Hitching up with Aussies in the Somme… and trying not to get blown up…

 

For the solo traveller, especially one on a road trip with hundreds of miles to cover, it can be useful to break up both the solitude and the driving fatigue with an organised tour. I chose to hop a ride with a jolly bunch of Aussies, most of whom were in the middle of wonderful travel trips themselves. They were travelling through Europe having stopped off at London and Paris, and were making their way down to either the south of France or on towards Switzerland and Italy. 

I had the pleasure of their company for a whole day, lunch included. I also had the interesting addition of seeing the First World War from the Australian perspective. The tour was excellent, organised by Terres de memoire (www.terresdememoire.com). If you think that you know all there is to know about a part of history, try taking in a tour catering for visitors from a country other than your own.  You will soon find that your view of history is very one dimensional. Where yesterday, I had visited the places that my great grandfather, Arthur Greenhill had fought alongside his British comrades, today I learnt about the vital roll played by the Anzacs in breaking through the German frontline. I also learnt about the appalling loss of life on behalf of a nation which volunteered to fight alongside its Motherland, and how it marked the transition from a nation  being tethered to the British apron strings, to one creating its own history. They played their part in the theatre of war which occurred  along a 30km line, for a gain of 12km of ground, killing around one million people. 

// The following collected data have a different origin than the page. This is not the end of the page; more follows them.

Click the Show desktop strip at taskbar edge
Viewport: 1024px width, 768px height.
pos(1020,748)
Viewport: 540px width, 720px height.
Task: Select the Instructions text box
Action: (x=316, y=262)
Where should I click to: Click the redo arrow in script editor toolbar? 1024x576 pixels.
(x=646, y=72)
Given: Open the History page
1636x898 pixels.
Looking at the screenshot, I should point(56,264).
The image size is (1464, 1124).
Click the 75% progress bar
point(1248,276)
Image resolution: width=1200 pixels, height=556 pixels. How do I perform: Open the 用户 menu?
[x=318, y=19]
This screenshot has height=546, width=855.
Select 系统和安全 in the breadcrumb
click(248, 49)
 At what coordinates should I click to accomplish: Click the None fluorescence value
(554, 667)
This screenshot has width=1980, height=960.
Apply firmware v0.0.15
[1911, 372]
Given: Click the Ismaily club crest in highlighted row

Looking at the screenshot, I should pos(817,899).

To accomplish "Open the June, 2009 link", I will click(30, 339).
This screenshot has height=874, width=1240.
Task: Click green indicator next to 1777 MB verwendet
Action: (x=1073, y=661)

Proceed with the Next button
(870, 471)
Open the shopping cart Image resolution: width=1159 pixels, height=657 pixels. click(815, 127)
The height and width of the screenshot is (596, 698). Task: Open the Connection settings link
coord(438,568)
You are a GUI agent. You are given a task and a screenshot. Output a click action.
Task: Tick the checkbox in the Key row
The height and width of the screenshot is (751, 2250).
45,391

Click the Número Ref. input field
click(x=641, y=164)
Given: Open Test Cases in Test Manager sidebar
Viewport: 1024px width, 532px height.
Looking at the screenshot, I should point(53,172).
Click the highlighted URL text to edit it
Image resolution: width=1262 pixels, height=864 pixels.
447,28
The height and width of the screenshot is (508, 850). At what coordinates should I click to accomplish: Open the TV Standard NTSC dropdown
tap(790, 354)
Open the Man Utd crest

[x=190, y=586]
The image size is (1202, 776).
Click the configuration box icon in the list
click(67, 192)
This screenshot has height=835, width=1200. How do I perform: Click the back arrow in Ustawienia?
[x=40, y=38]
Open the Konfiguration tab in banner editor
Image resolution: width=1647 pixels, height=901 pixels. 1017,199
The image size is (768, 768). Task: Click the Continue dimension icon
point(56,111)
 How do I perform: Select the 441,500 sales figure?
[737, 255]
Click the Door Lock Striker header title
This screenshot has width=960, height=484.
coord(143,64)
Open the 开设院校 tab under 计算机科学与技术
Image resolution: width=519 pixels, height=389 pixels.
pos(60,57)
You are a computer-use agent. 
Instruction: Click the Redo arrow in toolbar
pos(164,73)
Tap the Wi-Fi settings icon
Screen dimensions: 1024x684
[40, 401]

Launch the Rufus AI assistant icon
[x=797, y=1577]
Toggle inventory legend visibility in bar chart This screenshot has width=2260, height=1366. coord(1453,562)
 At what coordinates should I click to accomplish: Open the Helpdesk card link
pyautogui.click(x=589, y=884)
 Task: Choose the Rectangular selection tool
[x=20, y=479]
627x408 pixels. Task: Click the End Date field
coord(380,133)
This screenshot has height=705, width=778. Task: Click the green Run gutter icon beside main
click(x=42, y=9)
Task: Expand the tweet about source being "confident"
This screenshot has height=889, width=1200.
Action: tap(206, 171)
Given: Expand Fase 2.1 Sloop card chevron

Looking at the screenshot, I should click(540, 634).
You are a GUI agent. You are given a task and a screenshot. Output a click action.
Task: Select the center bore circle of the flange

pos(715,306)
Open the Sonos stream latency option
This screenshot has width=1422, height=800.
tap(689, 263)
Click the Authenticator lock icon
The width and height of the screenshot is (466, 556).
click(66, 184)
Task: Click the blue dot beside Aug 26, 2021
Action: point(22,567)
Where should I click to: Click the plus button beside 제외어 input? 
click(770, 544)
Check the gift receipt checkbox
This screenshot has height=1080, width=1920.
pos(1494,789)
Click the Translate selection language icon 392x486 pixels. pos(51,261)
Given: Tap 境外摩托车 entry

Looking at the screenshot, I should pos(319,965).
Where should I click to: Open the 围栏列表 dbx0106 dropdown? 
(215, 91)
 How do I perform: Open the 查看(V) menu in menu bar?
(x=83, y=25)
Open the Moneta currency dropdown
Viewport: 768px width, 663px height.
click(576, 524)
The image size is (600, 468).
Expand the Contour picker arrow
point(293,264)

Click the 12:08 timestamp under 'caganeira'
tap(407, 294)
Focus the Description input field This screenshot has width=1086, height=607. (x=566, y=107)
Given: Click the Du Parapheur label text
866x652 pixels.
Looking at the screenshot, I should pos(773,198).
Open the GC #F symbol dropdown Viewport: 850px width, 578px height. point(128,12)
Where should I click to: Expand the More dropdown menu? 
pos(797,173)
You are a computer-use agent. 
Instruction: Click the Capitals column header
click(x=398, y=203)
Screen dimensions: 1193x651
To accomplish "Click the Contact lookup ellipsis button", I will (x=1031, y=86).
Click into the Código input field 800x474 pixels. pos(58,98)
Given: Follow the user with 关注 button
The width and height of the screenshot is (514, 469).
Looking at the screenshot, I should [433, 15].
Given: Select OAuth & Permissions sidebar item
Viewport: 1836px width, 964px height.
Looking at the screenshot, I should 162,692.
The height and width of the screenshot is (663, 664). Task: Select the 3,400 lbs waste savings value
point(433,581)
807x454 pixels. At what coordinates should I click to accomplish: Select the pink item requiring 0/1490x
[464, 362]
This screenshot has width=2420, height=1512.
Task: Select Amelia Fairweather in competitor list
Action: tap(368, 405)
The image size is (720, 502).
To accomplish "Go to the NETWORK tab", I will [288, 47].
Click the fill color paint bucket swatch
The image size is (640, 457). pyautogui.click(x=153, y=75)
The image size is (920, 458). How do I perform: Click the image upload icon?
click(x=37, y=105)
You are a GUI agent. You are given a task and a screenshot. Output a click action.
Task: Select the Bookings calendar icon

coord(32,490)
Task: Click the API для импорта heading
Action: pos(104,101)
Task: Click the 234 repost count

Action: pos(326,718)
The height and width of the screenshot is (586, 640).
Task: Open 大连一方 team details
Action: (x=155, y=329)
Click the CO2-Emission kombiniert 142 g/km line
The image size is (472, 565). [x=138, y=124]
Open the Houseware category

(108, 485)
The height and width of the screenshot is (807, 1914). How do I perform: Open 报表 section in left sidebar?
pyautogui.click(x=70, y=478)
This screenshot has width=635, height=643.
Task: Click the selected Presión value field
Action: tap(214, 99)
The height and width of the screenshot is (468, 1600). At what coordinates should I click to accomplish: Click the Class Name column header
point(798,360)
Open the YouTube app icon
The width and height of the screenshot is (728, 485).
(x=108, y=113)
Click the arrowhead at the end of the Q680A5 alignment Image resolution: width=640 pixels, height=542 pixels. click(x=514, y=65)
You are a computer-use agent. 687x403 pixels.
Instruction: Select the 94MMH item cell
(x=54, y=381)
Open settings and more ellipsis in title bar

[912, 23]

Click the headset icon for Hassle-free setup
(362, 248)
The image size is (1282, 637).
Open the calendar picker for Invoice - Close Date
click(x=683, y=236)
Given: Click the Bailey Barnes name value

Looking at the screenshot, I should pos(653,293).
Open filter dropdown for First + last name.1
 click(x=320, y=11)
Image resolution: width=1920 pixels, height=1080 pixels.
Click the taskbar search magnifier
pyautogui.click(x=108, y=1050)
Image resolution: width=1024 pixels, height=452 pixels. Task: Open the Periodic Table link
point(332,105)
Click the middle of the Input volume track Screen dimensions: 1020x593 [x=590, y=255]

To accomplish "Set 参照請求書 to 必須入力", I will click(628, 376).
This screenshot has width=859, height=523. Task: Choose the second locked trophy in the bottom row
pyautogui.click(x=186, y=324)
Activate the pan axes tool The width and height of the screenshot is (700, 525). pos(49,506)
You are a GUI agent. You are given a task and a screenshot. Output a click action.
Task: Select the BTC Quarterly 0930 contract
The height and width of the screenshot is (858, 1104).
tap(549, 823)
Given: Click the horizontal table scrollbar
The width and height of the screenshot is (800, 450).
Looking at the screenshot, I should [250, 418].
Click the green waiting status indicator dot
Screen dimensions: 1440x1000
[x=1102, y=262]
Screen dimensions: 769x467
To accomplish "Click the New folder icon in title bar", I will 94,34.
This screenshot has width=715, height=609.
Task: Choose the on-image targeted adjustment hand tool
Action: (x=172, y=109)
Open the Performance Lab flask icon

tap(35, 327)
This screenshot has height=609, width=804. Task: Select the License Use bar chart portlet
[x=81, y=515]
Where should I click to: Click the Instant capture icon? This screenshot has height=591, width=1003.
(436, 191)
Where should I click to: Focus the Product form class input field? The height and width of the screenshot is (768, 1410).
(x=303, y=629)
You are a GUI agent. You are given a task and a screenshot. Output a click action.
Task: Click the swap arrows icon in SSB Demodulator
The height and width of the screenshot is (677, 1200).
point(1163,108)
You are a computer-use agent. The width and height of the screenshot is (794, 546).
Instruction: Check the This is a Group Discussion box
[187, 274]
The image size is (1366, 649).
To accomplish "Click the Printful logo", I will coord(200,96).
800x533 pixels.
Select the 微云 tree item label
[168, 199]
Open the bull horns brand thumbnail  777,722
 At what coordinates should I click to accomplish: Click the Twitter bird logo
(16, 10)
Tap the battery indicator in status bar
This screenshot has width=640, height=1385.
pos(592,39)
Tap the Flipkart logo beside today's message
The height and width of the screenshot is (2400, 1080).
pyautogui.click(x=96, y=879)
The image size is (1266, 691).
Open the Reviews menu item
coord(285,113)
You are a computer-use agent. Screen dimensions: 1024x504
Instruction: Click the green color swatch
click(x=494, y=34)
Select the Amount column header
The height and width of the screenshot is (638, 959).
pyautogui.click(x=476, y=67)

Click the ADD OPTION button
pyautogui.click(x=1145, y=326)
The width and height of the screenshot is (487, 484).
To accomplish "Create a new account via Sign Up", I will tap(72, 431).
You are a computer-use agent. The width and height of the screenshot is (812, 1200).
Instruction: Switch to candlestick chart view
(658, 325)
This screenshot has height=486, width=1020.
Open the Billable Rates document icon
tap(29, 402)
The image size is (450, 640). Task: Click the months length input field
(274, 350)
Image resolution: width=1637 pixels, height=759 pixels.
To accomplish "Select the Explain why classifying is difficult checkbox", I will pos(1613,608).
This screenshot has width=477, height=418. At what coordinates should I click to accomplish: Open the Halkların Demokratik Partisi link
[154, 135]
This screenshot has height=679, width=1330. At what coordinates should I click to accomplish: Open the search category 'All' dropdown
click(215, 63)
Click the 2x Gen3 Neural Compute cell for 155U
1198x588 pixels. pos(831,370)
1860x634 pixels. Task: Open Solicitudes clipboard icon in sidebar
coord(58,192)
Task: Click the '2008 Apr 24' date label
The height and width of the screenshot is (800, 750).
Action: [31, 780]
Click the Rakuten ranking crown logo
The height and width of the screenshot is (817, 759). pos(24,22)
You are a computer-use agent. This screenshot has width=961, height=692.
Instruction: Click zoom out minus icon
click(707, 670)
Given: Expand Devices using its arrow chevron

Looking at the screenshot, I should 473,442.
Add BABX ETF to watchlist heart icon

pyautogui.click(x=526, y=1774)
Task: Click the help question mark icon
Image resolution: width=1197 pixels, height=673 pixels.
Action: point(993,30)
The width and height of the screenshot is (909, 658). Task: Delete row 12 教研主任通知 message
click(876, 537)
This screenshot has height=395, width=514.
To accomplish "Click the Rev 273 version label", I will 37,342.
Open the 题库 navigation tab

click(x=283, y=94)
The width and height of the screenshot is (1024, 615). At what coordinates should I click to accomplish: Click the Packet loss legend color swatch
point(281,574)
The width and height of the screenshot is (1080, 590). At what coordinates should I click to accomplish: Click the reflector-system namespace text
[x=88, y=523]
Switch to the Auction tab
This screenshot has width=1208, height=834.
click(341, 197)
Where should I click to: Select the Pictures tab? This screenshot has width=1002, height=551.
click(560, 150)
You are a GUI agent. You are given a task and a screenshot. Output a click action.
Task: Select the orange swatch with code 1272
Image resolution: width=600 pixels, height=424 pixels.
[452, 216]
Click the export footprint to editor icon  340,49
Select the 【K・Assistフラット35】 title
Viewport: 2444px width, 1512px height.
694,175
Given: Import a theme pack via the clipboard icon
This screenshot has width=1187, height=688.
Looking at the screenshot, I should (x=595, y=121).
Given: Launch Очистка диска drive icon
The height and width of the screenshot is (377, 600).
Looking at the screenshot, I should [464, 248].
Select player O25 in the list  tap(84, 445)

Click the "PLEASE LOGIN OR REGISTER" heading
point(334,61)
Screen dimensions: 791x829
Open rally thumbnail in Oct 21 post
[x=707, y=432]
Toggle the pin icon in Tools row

1916 saw an impasse between Germany and Britain. Trench warfare had set in, with neither side being able to break through the other’s defences. Loss of life was high on both sides. Approximately 60,000 men died on the first day. The Australians came to relieve the beleaguered Brits whose numbers were dramatically depleted. Pozieres was the place that would see the Australians’ finest hour. 

Attacking during the night, from the low land up to the German high land vantage point, the Anzacs succeeded in breaking through the defences. Here stands the  Australian National Memorial at Villers-Bretonneux. From here it can be seen just what a magnificent tour de force the troops must have been.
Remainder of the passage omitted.